SK181199A3 - Device for projection mammography - Google Patents

Abstract

The invention relates to the use of intravenous contrast agents for projection mammography and novel devices for carrying out projection mammography. The invention therefore relates to the use of intravenous contrast agents for producing a diagnostic agent for projection mammography. By the additional intravenous administration of a contrast agent, projection mamography attains a sensitivity comparable to the most modern methods, such as magnetic resonance tomography (MRT), while having a wider range of applications and avoiding the cost of MRT. This new method is simple and can be carried out without special impact on patients. It a) considerably improves sensitivity for demonstrating focal lesions in the mammae and b) provides additional information on the character of previously detected lesions.

Description

DEVICE FOR PROJECT MAMOGRAPHY AND METHOD OF USING THIS DEVICE

Technical field

The invention relates to the use of intravenous contrast means for projection mammography as well as novel projection mammography devices.

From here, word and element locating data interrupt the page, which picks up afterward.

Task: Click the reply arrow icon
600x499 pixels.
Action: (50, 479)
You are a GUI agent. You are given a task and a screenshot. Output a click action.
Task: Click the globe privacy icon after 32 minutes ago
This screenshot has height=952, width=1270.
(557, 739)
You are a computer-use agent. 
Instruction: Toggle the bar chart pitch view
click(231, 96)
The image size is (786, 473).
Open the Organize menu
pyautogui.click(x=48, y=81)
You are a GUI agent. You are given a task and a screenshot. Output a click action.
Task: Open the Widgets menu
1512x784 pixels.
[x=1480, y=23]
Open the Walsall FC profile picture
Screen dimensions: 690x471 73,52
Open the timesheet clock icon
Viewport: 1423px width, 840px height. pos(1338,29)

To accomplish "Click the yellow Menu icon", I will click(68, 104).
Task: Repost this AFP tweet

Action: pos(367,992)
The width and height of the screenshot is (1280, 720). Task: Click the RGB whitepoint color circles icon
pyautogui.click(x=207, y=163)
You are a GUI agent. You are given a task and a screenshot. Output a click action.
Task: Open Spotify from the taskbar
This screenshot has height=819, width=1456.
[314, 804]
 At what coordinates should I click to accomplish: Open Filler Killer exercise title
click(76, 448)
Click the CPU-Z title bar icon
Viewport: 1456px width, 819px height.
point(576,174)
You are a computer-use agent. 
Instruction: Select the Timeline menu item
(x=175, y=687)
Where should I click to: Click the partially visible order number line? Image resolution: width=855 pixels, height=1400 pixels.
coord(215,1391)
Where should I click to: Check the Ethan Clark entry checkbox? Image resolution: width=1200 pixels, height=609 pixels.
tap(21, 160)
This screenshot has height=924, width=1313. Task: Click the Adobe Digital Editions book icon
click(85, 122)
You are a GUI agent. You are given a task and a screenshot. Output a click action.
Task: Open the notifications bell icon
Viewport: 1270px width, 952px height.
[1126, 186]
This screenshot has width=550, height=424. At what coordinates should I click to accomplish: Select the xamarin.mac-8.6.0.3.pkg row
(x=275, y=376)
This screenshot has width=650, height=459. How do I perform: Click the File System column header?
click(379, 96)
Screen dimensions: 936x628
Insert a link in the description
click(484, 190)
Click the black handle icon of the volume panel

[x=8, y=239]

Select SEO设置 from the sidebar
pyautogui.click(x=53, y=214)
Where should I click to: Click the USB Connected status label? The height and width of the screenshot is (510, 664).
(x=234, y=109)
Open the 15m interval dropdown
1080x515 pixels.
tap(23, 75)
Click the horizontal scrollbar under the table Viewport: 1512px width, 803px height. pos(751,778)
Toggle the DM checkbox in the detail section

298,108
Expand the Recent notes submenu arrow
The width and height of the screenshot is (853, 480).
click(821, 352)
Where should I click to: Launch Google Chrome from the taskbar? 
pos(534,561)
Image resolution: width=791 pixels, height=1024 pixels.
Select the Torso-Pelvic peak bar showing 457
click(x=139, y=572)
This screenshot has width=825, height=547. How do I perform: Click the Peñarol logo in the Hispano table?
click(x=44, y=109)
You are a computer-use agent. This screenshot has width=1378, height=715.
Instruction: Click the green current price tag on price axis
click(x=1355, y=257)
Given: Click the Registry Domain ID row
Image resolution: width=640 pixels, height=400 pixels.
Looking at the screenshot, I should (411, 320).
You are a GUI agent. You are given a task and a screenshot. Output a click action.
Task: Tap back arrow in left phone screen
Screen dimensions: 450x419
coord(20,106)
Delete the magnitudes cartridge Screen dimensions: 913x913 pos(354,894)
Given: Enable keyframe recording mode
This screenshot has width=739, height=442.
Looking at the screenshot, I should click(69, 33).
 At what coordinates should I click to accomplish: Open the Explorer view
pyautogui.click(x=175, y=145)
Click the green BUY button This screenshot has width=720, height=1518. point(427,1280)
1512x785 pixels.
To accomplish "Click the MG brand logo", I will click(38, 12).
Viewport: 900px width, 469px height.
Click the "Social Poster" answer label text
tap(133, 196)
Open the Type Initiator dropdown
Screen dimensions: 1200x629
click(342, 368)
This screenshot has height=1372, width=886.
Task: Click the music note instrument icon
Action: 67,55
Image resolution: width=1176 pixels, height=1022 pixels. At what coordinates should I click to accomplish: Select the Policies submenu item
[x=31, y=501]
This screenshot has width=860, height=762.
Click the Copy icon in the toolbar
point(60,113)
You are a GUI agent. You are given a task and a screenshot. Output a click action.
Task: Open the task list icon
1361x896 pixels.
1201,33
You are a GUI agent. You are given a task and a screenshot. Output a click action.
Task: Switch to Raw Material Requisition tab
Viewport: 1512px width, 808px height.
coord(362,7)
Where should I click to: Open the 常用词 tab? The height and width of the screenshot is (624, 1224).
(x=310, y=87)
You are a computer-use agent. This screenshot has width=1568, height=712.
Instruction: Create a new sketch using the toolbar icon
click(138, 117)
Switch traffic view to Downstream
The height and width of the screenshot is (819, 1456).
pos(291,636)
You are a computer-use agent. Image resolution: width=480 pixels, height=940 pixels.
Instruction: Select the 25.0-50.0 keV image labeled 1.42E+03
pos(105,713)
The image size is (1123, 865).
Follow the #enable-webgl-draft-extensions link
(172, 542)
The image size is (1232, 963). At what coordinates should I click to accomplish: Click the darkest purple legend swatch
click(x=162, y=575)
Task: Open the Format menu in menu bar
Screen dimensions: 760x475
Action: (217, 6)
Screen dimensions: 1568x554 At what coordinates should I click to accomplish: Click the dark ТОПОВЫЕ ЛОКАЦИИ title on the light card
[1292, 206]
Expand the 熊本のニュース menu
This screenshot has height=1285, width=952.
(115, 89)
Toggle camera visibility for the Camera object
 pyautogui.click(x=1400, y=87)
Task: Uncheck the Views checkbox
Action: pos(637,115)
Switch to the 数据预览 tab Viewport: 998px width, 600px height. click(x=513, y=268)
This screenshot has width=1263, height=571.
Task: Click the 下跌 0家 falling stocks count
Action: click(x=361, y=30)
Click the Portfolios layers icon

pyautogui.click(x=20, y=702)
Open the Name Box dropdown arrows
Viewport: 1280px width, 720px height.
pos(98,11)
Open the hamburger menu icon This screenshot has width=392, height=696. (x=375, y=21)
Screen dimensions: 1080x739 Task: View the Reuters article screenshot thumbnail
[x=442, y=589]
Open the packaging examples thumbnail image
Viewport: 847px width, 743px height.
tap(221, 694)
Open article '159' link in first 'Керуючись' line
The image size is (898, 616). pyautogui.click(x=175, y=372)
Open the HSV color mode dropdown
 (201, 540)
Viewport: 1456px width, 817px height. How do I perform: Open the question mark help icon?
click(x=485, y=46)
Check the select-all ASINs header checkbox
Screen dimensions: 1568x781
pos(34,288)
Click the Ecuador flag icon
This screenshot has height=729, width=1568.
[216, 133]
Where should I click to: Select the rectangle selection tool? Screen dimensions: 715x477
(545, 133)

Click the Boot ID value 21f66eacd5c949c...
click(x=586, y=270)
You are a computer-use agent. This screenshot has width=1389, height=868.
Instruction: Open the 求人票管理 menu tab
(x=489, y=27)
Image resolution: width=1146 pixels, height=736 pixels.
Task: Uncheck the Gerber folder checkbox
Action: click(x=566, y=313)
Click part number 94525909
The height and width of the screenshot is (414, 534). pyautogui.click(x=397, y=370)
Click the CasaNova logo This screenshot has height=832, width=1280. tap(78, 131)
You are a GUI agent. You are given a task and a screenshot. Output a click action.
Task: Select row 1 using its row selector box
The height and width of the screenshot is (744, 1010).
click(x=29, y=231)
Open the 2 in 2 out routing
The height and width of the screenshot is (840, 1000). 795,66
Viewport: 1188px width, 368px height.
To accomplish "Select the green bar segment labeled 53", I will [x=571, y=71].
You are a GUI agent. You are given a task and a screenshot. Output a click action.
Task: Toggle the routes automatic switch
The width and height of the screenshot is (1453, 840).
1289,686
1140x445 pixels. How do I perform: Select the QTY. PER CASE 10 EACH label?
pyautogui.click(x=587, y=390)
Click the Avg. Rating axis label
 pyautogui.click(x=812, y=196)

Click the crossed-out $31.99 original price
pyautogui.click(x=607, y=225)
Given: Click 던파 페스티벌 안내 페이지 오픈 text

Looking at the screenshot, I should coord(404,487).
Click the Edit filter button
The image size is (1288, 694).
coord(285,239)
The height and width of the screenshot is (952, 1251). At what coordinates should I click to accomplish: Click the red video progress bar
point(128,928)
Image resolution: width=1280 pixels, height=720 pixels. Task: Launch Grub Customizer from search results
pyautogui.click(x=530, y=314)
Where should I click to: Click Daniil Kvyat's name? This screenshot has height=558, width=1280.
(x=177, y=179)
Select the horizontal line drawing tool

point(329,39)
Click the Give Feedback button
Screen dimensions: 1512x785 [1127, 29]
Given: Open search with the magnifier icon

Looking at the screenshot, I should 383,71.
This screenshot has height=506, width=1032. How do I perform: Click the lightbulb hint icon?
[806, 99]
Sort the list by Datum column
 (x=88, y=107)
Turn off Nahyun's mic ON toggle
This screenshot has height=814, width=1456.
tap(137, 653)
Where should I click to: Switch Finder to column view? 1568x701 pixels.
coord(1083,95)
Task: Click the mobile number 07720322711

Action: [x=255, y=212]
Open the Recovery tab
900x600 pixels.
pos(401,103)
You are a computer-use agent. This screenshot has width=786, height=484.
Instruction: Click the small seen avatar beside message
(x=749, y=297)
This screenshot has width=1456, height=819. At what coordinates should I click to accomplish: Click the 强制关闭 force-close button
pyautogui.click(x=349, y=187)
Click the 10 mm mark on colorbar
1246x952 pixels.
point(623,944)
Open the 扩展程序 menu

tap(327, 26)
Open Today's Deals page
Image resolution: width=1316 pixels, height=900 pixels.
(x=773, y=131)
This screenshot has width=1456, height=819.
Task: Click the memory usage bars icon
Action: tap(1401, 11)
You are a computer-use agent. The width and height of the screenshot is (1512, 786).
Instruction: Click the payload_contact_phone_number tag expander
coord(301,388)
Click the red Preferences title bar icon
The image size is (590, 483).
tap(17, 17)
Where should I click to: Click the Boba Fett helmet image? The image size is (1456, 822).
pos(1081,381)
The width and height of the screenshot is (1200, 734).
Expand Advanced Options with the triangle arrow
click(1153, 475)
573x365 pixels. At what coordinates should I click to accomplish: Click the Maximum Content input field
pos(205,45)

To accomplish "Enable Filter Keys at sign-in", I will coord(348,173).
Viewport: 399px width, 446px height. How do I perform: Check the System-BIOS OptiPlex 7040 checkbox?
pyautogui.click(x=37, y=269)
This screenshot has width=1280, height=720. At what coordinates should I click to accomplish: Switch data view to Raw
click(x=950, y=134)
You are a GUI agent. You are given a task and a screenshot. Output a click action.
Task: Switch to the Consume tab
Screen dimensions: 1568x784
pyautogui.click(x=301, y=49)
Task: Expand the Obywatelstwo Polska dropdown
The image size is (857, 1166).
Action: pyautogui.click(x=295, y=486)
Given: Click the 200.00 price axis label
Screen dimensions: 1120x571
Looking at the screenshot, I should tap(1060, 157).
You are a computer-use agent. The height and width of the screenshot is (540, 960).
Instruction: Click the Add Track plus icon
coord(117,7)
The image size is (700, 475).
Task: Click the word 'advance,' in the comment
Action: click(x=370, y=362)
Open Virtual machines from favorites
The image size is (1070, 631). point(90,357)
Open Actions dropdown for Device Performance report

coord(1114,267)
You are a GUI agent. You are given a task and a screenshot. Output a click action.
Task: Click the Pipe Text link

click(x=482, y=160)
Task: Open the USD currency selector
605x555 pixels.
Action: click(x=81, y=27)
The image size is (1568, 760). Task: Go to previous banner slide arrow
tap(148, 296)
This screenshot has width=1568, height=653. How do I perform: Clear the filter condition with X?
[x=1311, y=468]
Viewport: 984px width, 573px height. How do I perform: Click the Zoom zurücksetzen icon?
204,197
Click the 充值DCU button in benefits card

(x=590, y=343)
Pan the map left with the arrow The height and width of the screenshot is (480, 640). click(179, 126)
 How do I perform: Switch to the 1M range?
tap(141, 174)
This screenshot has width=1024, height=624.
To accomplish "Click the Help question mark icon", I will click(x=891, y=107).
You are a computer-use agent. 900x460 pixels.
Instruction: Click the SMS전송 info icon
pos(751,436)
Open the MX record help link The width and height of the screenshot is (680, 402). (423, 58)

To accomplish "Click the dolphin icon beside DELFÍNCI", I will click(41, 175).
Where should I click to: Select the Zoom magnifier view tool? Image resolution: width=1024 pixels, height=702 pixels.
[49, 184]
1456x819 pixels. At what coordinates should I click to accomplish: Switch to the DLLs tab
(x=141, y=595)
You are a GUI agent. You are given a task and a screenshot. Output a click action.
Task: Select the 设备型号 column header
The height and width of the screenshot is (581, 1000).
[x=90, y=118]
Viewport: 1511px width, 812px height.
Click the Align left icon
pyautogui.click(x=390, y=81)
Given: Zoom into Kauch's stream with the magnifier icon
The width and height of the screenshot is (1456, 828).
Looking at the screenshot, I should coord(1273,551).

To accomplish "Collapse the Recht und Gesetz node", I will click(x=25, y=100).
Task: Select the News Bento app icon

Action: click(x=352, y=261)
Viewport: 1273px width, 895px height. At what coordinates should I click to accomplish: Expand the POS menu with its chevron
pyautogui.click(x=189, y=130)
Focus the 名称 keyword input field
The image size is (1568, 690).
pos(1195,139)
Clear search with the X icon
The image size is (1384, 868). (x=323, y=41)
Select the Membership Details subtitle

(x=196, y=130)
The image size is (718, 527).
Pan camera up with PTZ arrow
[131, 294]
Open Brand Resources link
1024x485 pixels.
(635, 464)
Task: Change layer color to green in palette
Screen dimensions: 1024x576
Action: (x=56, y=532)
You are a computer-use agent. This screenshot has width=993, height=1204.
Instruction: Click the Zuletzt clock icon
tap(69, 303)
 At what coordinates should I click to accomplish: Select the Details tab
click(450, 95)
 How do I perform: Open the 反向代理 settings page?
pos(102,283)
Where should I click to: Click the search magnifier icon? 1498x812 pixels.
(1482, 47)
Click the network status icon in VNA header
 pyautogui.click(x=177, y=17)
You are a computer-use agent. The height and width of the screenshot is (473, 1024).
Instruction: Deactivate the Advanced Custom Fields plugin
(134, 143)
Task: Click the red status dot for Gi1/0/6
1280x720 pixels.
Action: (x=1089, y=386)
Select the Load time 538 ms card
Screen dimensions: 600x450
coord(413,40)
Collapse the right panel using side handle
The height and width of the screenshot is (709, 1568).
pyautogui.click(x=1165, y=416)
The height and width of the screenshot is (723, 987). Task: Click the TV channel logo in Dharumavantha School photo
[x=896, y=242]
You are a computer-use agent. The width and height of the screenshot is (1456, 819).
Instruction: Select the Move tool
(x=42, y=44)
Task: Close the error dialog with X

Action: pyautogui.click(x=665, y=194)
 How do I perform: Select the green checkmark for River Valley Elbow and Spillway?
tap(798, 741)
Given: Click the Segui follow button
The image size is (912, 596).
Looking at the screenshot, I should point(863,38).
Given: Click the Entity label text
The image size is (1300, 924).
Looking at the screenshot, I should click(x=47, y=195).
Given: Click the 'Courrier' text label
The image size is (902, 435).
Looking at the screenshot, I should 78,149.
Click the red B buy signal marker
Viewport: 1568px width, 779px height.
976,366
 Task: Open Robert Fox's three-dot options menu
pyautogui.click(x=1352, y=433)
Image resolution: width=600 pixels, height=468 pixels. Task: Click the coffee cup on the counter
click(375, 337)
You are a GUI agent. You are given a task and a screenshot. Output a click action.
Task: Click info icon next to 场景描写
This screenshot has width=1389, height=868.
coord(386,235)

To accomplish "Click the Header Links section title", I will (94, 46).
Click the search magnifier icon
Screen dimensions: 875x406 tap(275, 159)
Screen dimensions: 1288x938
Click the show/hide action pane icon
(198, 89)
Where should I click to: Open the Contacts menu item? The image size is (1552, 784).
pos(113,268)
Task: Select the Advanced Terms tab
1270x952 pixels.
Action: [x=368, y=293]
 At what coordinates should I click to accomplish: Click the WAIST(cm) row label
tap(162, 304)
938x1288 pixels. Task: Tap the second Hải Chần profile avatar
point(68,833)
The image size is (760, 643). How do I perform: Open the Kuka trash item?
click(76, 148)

BACKGROUND OF THE INVENTION

For decades, mammography has been an established and continuously improved X-ray technique for early recognition, X-ray evidence, breast tumor characterization and location. In many respects, it is inadequate in performance and availability to patients. The biggest disadvantage is the imperfect demonstrable sensitivity to small size tumors and without detectable micro-calculus.

Flynn et al. (Spie, Vol 486, Medical Imaging and Instrumentation 84, (1984), pp. 129-133) discloses a specific technique that allows digital subtraction angiography to be performed using a contrast medium.

DE 44 17 628 discloses a method of alleviating dizziness in subtractive angiography, which allows a particularly good representation of blood vessels in breast disease.

The development of the use of contrast media to improve image formation will be further briefly explained.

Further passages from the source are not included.